Monday, December 20, 2010

Marooned in Realtime

This is Vinge's sequel to The Peace War. It was about the same quality - not as good as Fire upon the deep but still kept me turning pages. It pulled the same loose sequel trick as "Deepness in the sky" -> "Fire upon the deep", setting it a squillion years in the future, but contriving to keep one character (transformed somehow by their passage through time) to hark back to the history created in the first book.

Ho hum, It's a murder mystery, with a self-conscious Great Reveal at the end. It was still an interesting twist, looking back on the singularity Vinge loves to go on about. In this case the event also involved a mysterious mass exodus/death of most of humankind, just like in Singularity's Ring (or I should say it's the other way around, since Marooned in Realtime was published 22 years prior.)

It has the same weaknesses as his other writing - a mix of real characters and foil role players, all of whom act in overly explained rational or irrational interests as best they know how given the technology Vinge has gifted them with.

I'm coming to realize the thing I love most about his writing is every book has at least one and often several characters gaining super-human abilities. Watching big fish in a small pond is fun to me I guess. Watching little fish in a little pond, not as interesting, no matter what kind of dance they're doing.

Friday, December 10, 2010

Vernor Vinge: The Collected Stories, and The Peace War

I read two more books by Vernor Vinge recently. I still can't get enough.

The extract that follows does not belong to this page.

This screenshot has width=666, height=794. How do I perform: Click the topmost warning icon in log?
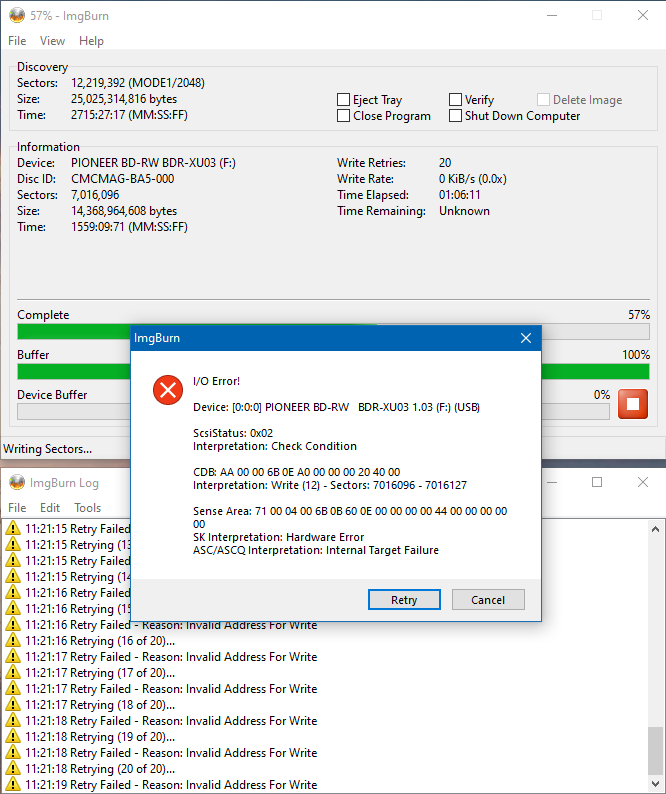coord(13,529)

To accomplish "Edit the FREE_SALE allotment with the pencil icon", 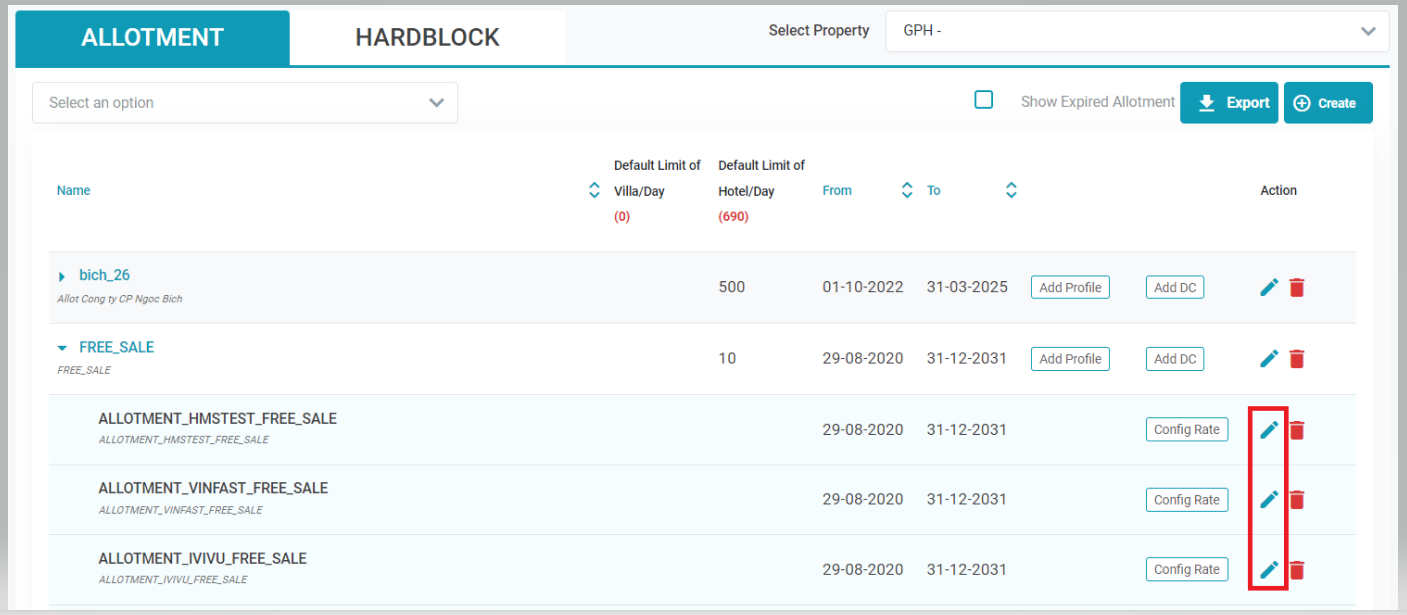I will pyautogui.click(x=1269, y=359).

The Peace War was a good read; definitely in a lower tier than his other work though. Had me turning pages to find out what happens next, but I think it showed off perhaps the one weakness I've seen in his stories. Most of his main characters play minimax optimal decision making strategies in conflict scenarios... and they take the time to explain themselves in dialog or thought as they make the decisions. It makes me want to skim through all the rationalizations, and leaves characters feeling robotic. Which I guess is a common theme in his characters - humans becoming more than human, with the aid of technology - so I guess it shouldn't be that much of a surprise.

The better of the two books was the anthology of his short stories. I'm not sure if it was comprehensive, but if it was - holy shit, I liked every single story in that book. They were all so different from each other. The other short story anthologies from single authors that I've read (Greg Egan, Jim Van Pelt) I enjoyed, but by the end of it I had a feeling that I could write a short story in their style with my eyes closed.

Vinge just keeps surprising with new ideas and plot structures in every story. My favorite part of the anthology though was his personal introductions to every story. He wrote what he thought was good writing about each story, and its weaknesses; exaulted in predictions of the future he got dead on, rued the big developments he missed. It was so impressive to hear him speak in plain words about a kernal of an idea he had for a story, and then to see the finished product so nuanced, detailed... and fresh even decades after it was published.